Ed Driscoll ponders the steep decline in record sales in light of the decline of rap music, which has been cratering spectacularly over the past 2 years. He quotes an article in the Telegraph which intimates that rap has declined because of an overall increasing disgust with the gangsta attitude which had previously sold so well. But with a rising consciousness concerning the nihilism and violence in the music and the lifestyle, rap's core constituency (middle class whites) has been abandoning it in droves.

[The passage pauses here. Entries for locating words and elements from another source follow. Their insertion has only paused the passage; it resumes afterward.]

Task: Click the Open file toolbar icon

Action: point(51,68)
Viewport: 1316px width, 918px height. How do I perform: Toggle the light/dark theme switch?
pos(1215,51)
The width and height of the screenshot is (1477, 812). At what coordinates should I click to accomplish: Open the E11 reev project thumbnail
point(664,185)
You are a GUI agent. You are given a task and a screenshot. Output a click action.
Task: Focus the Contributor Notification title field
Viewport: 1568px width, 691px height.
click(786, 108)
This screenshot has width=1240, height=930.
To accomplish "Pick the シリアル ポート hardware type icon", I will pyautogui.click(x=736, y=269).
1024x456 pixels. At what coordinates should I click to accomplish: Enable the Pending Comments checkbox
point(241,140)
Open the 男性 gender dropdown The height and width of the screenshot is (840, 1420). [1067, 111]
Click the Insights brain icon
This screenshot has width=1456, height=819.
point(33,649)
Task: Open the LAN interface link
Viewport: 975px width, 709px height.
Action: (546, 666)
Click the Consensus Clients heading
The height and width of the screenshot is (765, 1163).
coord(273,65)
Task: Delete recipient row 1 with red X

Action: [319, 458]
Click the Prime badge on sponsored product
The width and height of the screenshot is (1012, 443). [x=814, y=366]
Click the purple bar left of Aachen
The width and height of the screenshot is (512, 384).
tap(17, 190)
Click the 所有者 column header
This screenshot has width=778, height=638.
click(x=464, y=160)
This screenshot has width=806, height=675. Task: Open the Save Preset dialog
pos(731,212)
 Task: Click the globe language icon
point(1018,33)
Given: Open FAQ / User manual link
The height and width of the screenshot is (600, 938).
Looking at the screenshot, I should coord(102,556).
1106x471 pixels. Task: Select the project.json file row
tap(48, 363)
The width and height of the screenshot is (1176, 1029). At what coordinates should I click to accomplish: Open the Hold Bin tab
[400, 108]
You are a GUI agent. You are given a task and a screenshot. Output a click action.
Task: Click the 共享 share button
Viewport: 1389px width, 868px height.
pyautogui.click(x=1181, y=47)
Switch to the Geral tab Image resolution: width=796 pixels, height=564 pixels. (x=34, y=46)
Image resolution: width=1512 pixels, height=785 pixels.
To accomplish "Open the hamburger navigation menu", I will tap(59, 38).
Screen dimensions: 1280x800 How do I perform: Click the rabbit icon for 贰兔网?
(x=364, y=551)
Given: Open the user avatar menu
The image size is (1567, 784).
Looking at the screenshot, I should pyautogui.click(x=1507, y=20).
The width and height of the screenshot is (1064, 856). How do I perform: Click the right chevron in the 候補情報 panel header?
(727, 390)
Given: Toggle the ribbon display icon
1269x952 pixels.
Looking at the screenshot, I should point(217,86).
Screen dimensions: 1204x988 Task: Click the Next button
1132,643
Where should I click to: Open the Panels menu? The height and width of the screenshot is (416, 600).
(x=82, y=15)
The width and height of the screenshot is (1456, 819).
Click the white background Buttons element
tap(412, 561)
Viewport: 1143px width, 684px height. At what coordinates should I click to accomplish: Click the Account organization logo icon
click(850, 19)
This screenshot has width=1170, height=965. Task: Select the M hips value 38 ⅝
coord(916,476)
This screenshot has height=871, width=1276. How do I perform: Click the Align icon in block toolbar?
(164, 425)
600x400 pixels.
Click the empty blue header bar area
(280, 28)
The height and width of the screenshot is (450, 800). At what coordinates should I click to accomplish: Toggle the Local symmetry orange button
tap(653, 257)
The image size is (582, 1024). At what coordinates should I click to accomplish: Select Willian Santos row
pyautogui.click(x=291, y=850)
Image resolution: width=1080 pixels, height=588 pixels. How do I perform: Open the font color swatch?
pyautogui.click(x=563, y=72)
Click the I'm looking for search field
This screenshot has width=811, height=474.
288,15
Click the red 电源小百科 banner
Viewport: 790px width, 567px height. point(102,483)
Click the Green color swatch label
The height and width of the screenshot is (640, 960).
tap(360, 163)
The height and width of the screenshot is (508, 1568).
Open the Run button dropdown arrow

That may be the reason. It may also be the reason that nothing of true artistic merit has been produced in the rap world since the early 90's. Simply put, and at the risk of sounding like an old fart, Jay-Z cannot hold Ice-T's jock.

Kid Various used to describe rap as "the black punk." And that was what was so terrific about it. It was not only that the music was infectious, but it was that it politically relevant.

Not that The Kid ever bought into the politics of rap, with it's ultimately destructive message of "we are oppressed and powerless to do anything." But what was important was that it was specifically political, unlike popular music since the punk era, and thus - interesting.

Artists like Ice Cube (with and without NWA), Public Enemy, Ice-T - they described the bleakness of their own surroundings, a tableau of alienation and violence - and then said to the society at large "Fuck You!"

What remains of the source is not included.